- Adaptive Hessian-free optimization for training neural networks
- NeurIPS Workshop on OPT2020: 12th Annual Workshop on Optimization for Machine Learning
- paper: https://opt-ml.org/papers/2020/paper_43.pdf
- poster: https://opt-ml.org/posters/2020/poster_43.png
- Docker version >= 19.03.2
- docker-compose version >= 1.24.1
$ cd build-env
$ docker-compose build
$ docker-compose run adaptive-hf /bin/bash
$ (adaptive-hf) cd /code/adaptive-hessian-free-optimization
$ (adaptive-hf) python exp/training.py
- --arch: model architecture, default is 'LeNet'.

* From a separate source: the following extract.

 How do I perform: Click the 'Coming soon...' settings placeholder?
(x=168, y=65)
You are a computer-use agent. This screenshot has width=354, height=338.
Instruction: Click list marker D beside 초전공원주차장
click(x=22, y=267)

- --gpu-num: GPU Device number, default is 1.
- --seed: random seed for training model, default is 1.
- --batch-size: input batch size for training model, default is 128.
- --epochs: number of epochs for training model, default is 10.
- --lr: learning rate, default is 0.001.
- --damping: damping rate for constract a positive-definite Hessian matrix, default is 10.
- --beta2: hyperparameter of Adam, default is 1e-8.
The following three parametes are the unique hyperparameters of Adaptive-HF.
- --cg-epsilon: default is 1e-3.
- --cg-sigma: the upper bound of the conjugate gradients, default is 50.
- --cg-L-smoothness: the lower bound of L-smoothness, default is 100.